Run in hot cocoa- OMG delicious
Musdslide- made the right way, with rum, not that vodka based stuff
Oh oh and the spiced rum filled candies made by Bayou Rum
… and the list goes on!
Oh, almost forgot rum balls, which I WOULD eat if not for the nasty nuts in them 🙁
Ms. Kim says
I forget, who is Runa?
Runa Etterson, Poison Mage. She was in the Novella. I can’t wait for more fun interaction between her and Runa.
That looks delicious! Looking forward to the book!
Joan Marie says
I listened to Diamond Fire AGAIN today.
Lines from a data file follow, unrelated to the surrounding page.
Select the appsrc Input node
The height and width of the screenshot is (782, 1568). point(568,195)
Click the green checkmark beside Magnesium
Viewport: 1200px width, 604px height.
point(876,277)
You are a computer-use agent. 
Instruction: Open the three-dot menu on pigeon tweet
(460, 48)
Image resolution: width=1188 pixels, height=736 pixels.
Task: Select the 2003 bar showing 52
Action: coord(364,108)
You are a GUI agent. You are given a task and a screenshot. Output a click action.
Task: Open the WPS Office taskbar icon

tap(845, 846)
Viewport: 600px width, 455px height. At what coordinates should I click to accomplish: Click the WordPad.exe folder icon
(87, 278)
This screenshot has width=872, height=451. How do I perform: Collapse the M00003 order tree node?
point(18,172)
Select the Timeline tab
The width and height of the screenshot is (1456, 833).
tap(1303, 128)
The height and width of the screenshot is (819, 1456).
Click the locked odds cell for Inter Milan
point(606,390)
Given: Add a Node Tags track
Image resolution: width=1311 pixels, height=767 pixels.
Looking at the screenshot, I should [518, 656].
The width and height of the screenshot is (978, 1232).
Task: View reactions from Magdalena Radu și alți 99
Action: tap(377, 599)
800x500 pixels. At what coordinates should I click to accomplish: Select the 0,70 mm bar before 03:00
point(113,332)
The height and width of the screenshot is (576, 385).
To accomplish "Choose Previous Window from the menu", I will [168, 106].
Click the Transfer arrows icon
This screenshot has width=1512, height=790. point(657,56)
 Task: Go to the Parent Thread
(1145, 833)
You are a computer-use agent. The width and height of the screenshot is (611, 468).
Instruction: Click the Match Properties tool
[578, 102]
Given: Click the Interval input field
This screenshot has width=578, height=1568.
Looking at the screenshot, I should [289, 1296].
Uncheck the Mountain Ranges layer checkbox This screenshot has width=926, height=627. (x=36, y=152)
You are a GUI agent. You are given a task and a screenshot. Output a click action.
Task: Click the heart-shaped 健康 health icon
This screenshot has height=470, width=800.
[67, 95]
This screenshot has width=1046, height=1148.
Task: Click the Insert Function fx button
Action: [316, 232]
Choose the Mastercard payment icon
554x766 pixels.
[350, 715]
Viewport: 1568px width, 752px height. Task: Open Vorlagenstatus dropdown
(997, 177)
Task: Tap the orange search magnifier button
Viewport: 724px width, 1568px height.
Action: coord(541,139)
I have enjoyed this novella very much and look forward to visiting with all the family and friends when the next book is available. While I really enjoy Renee Roudman (sp?) I think it was a great decision to give Catalina her own voice.
My husband and I watch the GBBS together to relax. It is a gentler, kinder contest show and we have seen things baked we didn’t know existed.
Thanks for the snippet and the recipe.